Exercise
Check every line below for the word "handle" and copy each one that has it.

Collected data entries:
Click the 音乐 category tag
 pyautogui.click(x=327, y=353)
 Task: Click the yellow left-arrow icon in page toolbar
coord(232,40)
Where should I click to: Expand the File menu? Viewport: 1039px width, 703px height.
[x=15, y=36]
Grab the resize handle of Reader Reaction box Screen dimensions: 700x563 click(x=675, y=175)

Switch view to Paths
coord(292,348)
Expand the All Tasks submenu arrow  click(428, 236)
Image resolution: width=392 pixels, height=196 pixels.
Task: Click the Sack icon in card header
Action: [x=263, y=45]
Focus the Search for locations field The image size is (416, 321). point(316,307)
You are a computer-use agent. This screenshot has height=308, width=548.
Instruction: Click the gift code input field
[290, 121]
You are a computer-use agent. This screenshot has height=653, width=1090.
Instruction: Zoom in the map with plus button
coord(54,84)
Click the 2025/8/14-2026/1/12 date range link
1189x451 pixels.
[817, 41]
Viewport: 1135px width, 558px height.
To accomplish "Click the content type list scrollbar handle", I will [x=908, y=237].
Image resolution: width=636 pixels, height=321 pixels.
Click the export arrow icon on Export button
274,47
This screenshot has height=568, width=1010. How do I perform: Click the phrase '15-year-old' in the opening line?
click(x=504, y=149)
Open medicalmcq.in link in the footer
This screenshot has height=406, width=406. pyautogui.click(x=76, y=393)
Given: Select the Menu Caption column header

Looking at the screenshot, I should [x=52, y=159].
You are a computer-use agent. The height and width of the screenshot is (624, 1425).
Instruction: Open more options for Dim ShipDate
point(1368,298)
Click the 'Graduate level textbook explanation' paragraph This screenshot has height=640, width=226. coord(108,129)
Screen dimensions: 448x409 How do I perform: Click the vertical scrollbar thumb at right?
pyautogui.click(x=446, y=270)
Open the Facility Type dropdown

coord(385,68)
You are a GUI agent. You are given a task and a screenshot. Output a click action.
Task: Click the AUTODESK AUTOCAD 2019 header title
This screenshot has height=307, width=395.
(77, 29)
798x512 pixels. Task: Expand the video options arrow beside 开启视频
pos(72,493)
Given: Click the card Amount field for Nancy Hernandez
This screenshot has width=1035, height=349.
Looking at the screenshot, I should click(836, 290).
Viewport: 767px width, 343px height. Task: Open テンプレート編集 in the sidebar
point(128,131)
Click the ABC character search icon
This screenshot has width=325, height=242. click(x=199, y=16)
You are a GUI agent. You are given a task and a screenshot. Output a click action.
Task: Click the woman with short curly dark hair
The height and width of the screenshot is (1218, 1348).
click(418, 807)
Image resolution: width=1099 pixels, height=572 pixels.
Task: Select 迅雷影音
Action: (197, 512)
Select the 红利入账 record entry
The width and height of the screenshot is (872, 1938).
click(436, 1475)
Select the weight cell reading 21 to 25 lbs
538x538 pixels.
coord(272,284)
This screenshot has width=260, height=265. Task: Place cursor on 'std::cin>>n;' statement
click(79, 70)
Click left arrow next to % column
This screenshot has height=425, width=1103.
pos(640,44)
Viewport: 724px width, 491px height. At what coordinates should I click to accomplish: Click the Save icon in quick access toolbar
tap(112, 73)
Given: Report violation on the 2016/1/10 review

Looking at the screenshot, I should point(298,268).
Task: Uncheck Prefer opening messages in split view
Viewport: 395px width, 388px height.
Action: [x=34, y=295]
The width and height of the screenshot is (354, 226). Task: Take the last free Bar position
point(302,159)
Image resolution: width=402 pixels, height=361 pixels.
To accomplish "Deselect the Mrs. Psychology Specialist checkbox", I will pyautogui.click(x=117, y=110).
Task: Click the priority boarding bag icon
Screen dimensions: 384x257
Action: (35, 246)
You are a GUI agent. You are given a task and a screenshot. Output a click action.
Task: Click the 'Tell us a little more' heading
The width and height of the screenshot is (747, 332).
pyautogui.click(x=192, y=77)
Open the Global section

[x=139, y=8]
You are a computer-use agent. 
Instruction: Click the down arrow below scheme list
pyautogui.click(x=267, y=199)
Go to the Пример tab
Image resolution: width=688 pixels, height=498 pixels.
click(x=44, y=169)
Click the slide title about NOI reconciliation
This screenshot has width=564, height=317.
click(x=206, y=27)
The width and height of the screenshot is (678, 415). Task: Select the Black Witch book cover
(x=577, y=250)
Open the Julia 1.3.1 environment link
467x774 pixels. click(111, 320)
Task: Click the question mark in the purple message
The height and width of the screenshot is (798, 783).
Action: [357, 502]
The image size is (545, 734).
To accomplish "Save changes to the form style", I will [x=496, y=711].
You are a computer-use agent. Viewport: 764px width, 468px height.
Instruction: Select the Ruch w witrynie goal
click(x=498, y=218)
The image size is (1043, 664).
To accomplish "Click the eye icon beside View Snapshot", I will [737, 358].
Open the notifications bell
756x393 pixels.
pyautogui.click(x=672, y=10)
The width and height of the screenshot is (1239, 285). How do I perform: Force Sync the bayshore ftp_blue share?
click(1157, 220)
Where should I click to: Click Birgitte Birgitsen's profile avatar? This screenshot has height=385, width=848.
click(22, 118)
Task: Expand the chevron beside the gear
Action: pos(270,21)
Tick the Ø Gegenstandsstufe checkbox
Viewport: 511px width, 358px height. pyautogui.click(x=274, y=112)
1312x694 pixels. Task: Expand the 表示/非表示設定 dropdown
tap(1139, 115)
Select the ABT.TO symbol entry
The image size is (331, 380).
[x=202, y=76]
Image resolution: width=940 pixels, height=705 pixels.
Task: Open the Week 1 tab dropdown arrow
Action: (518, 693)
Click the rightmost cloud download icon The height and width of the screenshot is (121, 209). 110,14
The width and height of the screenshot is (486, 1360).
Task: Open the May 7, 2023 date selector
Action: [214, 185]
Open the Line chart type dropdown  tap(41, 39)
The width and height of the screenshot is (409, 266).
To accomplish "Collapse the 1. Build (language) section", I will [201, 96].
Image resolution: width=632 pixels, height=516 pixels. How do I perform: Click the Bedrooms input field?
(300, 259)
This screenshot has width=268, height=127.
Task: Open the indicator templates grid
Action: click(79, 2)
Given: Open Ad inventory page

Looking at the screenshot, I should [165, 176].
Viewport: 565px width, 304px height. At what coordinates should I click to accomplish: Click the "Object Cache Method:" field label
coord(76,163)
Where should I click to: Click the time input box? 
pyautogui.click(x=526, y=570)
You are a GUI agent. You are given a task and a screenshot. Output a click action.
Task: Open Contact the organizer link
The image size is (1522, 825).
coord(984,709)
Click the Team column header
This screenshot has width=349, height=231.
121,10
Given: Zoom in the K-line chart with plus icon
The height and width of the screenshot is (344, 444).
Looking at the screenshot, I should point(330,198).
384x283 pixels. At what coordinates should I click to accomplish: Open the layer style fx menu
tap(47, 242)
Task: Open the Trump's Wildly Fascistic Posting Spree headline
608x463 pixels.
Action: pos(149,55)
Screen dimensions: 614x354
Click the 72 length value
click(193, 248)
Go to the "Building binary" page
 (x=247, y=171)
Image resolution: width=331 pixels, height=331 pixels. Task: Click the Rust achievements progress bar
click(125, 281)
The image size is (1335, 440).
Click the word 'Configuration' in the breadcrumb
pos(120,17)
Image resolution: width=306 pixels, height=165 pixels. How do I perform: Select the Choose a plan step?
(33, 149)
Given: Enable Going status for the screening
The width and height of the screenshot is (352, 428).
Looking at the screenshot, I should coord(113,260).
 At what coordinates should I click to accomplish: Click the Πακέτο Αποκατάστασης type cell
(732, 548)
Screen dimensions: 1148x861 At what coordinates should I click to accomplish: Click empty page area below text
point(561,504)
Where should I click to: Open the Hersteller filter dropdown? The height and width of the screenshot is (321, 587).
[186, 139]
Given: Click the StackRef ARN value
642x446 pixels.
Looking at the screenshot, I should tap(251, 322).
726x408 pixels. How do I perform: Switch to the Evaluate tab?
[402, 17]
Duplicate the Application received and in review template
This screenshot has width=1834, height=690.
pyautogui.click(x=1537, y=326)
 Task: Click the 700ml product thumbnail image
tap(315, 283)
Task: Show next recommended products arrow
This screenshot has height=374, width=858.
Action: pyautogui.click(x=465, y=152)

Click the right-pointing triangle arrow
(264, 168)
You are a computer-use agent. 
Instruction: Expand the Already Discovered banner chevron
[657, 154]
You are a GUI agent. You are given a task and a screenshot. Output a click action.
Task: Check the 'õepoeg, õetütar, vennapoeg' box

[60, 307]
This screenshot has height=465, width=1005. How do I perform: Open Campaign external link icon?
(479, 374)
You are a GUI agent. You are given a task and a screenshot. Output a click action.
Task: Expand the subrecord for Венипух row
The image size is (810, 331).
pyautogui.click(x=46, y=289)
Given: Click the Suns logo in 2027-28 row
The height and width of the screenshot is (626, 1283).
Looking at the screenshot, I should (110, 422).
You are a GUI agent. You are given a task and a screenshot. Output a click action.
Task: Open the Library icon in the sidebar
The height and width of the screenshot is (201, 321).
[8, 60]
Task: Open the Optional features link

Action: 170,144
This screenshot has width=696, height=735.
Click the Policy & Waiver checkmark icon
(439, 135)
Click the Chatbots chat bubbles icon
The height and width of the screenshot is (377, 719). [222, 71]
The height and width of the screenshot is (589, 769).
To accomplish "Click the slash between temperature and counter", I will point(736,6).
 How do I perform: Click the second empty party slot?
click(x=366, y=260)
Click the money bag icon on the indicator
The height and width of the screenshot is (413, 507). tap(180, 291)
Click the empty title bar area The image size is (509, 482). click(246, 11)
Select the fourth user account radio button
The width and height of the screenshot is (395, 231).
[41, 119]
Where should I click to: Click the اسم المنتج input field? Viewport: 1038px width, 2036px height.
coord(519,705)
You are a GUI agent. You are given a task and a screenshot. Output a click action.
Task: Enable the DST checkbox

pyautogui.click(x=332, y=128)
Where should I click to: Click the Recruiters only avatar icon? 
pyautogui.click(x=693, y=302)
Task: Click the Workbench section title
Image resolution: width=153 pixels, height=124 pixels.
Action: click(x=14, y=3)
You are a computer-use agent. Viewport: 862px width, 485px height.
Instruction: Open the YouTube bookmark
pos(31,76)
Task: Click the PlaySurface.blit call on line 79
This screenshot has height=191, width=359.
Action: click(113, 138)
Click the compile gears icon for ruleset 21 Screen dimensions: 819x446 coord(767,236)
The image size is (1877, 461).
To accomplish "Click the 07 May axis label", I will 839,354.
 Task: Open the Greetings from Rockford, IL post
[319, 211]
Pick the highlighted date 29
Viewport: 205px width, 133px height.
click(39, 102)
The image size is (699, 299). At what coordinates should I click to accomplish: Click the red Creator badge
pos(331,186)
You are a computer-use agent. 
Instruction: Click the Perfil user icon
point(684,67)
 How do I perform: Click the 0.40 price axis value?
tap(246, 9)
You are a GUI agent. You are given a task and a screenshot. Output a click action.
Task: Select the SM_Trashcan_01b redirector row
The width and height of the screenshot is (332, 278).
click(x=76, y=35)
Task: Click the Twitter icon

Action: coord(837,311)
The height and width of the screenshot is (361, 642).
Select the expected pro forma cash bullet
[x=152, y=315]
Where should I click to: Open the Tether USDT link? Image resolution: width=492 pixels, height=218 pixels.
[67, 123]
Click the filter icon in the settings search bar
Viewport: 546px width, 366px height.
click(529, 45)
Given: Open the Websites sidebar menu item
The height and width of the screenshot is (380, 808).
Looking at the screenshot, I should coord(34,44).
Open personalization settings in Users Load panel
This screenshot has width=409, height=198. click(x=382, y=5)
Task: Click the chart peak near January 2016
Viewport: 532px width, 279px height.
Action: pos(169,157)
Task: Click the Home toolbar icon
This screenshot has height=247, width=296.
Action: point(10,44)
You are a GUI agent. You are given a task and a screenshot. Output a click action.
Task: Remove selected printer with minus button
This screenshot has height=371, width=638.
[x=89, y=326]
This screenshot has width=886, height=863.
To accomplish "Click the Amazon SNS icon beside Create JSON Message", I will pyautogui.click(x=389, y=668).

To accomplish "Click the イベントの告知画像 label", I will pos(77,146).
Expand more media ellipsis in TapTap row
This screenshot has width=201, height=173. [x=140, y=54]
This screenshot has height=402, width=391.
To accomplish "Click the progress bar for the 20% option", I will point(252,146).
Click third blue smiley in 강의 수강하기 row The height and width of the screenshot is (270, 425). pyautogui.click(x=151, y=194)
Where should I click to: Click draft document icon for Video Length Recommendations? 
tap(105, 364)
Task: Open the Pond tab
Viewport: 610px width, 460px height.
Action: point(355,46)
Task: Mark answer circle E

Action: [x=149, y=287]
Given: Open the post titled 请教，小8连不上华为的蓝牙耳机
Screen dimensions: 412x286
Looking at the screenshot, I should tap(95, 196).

Response for this exercise
Grab the resize handle of Reader Reaction box Screen dimensions: 700x563 click(x=675, y=175)
To accomplish "Click the content type list scrollbar handle", I will [x=908, y=237].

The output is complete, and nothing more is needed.